• Pagina
-.-.-

Questi modi indiscreti, usati sovente per uccellare le robe di que' miserabili, in decorso di tempo gli fecero cadere dalla stima, e a poco a poco vennero in tanta declinazione, che appena erane rimaso il nome. Ma assunto al Pontificato Pio IV, costui gli rialzò ed a somiglianza degli altri Religiosi Cavalieri gli ornò di molti, ed ampi privilegj, ed immunità, restituendogli nell'antica dignità e per G. Maestro dell'Ordine creò Giannotto Castiglione. Pio V parimente gli onorò e favorì, tanto che in questi tempi presso di noi nel Viceregnato del Duca d'Alcalà s'erano molto rialzati, ed in sommo pregio avuti.
Ma che i Pontefici Romani con tanti onori e prerogative avessero voluto innalzargli senza altrui pregiudizio, era comportabile, ma che ciò avesse da ridondare in pregiudizio de' Principi, ne' cui Stati essi dimoravano, non era da sopportare. Essi ancorchè laici ed ammogliati, in vigor di queste papali esenzioni e privilegi pretendevano, così in riguardo delle loro persone, come de' loro beni, essere esenti dalla regal giurisdizione, non star sottoposti a' pagamenti ordinarj, ed estraordinarj del Re; e quel ch'era appo noi insoffribile, il lor numero cresceva in immenso, perchè erano creati Cavalieri, non pur dal G. Maestro, ma anche dal Nunzio del Papa residente in Napoli, ciò che abbonandosegli, avrebbe recato grandissimo detrimento e pregiudizio alle regali preminenze.

-.-.-

• Esercizio scritto 1
Cita per intero il brano sui privilegi dei Cavalieri, senza cambiare nulla.
Il testo e i record non hanno alcun legame tra loro.

• Record da elaborare
-.-.-

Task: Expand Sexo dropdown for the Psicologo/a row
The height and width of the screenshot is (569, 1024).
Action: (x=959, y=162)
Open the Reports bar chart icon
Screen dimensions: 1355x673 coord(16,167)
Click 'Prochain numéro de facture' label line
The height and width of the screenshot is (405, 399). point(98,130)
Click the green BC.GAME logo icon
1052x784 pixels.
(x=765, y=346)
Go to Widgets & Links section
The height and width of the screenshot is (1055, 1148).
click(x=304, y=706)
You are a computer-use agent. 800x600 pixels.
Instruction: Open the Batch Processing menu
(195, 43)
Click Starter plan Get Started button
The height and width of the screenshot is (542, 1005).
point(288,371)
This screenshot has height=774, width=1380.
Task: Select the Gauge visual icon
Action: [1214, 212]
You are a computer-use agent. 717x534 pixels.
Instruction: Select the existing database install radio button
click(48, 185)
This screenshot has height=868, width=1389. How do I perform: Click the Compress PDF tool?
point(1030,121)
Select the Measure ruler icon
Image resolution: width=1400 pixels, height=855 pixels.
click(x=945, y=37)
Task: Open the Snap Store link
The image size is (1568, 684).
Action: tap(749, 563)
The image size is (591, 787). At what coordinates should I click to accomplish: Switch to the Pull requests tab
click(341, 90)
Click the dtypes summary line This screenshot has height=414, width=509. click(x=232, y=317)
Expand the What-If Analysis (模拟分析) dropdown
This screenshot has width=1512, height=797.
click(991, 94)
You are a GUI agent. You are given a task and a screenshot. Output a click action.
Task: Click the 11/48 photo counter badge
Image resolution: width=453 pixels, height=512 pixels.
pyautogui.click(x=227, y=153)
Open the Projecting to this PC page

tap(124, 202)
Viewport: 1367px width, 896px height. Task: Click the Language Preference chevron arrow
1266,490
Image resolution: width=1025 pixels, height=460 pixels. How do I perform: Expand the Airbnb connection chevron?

-.-.-

• Esercizio scritto 2
Stampa tali e quali le righe dei record dalla riga con "Click the green BC.GAME logo icon" alla riga con "click(48, 185)", entrambe incluse.

• Risposta corretta 1
Questi modi indiscreti, usati sovente per uccellare le robe di que' miserabili, in decorso di tempo gli fecero cadere dalla stima, e a poco a poco vennero in tanta declinazione, che appena erane rimaso il nome. Ma assunto al Pontificato Pio IV, costui gli rialzò ed a somiglianza degli altri Religiosi Cavalieri gli ornò di molti, ed ampi privilegj, ed immunità, restituendogli nell'antica dignità e per G. Maestro dell'Ordine creò Giannotto Castiglione. Pio V parimente gli onorò e favorì, tanto che in questi tempi presso di noi nel Viceregnato del Duca d'Alcalà s'erano molto rialzati, ed in sommo pregio avuti.
Ma che i Pontefici Romani con tanti onori e prerogative avessero voluto innalzargli senza altrui pregiudizio, era comportabile, ma che ciò avesse da ridondare in pregiudizio de' Principi, ne' cui Stati essi dimoravano, non era da sopportare. Essi ancorchè laici ed ammogliati, in vigor di queste papali esenzioni e privilegi pretendevano, così in riguardo delle loro persone, come de' loro beni, essere esenti dalla regal giurisdizione, non star sottoposti a' pagamenti ordinarj, ed estraordinarj del Re; e quel ch'era appo noi insoffribile, il lor numero cresceva in immenso, perchè erano creati Cavalieri, non pur dal G. Maestro, ma anche dal Nunzio del Papa residente in Napoli, ciò che abbonandosegli, avrebbe recato grandissimo detrimento e pregiudizio alle regali preminenze.

• Risposta corretta 2
Click the green BC.GAME logo icon
1052x784 pixels.
(x=765, y=346)
Go to Widgets & Links section
The height and width of the screenshot is (1055, 1148).
click(x=304, y=706)
You are a computer-use agent. 800x600 pixels.
Instruction: Open the Batch Processing menu
(195, 43)
Click Starter plan Get Started button
The height and width of the screenshot is (542, 1005).
point(288,371)
This screenshot has height=774, width=1380.
Task: Select the Gauge visual icon
Action: [1214, 212]
You are a computer-use agent. 717x534 pixels.
Instruction: Select the existing database install radio button
click(48, 185)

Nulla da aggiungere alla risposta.